- Material to process

.....

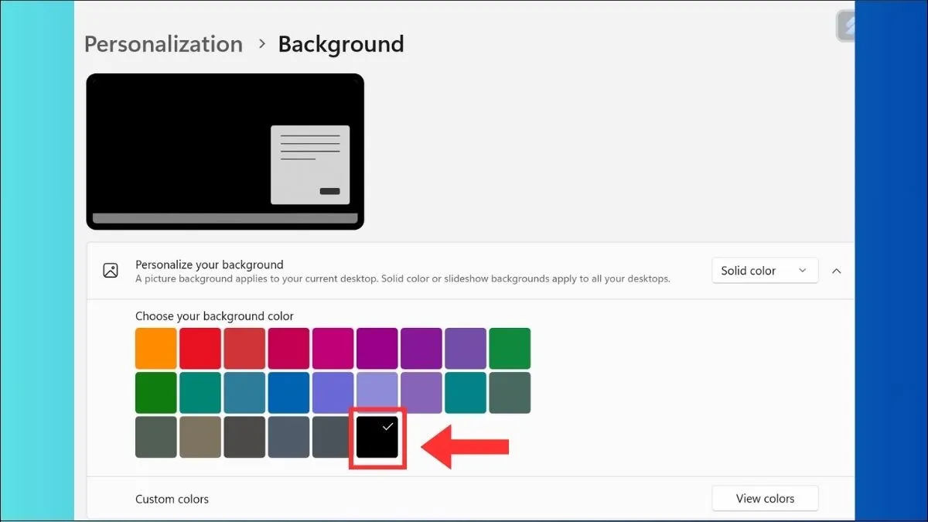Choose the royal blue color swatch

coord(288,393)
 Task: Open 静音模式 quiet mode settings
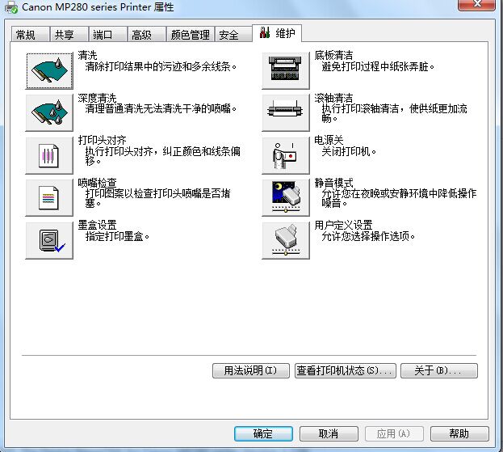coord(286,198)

.....

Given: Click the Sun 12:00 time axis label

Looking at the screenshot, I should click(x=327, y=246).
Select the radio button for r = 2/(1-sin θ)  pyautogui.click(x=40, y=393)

.....

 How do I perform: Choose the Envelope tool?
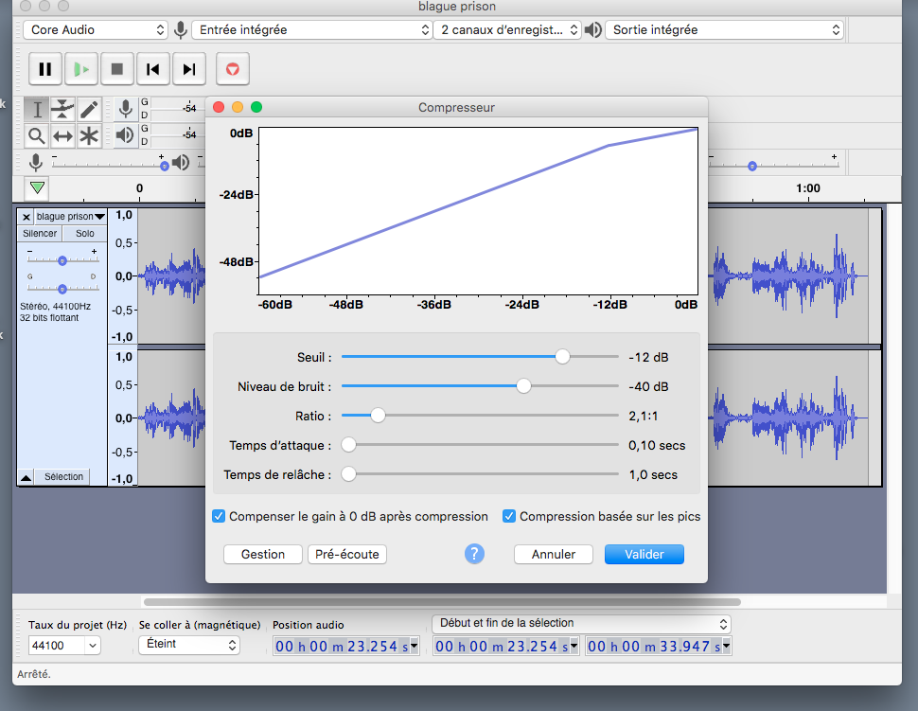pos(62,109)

.....

Look through the data above and return exactly the lines from the one that contains "Given: Click the Sun 12:00 time axis label" to the one that contains "Select the radio", inclusive, with nothing else.

Given: Click the Sun 12:00 time axis label

Looking at the screenshot, I should click(x=327, y=246).
Select the radio button for r = 2/(1-sin θ)  pyautogui.click(x=40, y=393)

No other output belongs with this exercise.